The advent of Christina Crawford's "Mommie Dearest", spawned an entire genre of celebrity books. These are - as "Sophia" from the "Golden Girls" put it, the "Bitter child of celebrity" tales. I read this book for the first time when I was 13 years old. In reading it again, after becoming a parent myself, I can now more clearly see just how badly our children want our love and approval. Bing Crosby never approved of his oldest son Gary, named for his good friend Gary Coooper. Bing, and his first wife "Dixie", seem to believe that children are our natural enemies, and you have to "break" them, as you would an unruly mule. Here are some examples of their parenting techniques:
-- The "boys" and there were four, had to use the right utensils during dinner in the formal dining room. The right fork, correct spoon, fold the napkin properly- before they even started going to Kindergarten. If Dixie Crosby noticed they were making mistakes, she whacked the offender's knuckles with the back of her butter knife- which was heavy silver.
--The boys had to eat every bite of food, whether they liked the food in question or not. One of the brothers simply HATED eggs- as people do. One morning, he just couldn't face them, so he got the bright idea of hiding them under the hall carpet. His mother noticed the bulge under the rug, discovered the uneaten eggs, and made her son choke down every bite- as Gary put it "Dirt, hairs, and all."
-- Gary, eldest son, was, like his father Bing, prone to putting on weight.
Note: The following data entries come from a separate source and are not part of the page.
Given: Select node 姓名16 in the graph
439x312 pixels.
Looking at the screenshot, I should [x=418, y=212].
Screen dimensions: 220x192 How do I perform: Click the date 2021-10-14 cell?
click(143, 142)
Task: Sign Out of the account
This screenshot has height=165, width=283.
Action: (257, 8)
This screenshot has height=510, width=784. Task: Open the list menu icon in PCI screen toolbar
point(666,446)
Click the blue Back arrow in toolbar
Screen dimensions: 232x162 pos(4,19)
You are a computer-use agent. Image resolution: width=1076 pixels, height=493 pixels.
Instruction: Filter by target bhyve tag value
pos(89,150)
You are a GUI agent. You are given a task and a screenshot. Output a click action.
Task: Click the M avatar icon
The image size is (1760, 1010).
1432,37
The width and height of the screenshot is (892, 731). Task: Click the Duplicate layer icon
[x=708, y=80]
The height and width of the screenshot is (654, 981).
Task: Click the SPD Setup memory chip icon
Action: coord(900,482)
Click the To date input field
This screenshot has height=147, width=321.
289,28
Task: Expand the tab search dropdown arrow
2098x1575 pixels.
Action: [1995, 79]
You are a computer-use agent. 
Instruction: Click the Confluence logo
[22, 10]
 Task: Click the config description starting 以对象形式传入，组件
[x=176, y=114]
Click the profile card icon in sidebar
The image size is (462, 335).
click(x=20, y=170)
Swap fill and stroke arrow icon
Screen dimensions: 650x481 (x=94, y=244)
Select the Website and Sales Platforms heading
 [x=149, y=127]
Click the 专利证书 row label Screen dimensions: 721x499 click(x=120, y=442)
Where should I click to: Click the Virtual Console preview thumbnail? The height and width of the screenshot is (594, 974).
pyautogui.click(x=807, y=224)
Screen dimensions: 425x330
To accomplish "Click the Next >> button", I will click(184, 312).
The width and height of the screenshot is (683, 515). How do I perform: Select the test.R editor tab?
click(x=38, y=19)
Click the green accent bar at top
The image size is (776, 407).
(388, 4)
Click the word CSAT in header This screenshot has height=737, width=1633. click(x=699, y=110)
His father made him hop on the scale, every Wednesday. If the number was steady- great! Gary, at the age of nine or ten, would use his allowance to buy the strongest laxatives he could find, and his father made him run ALONGSIDE the Limo on the way to school in the morning. Sometimes, it worked, sometimes not. If "not", he got a "whipping". A whipping from Bing Crosby meant bending over a chair, with bare legs and bottom facing him, whereupon he would flail away with his walking stick. The whipping ended after Bing drew the first "beads of blood."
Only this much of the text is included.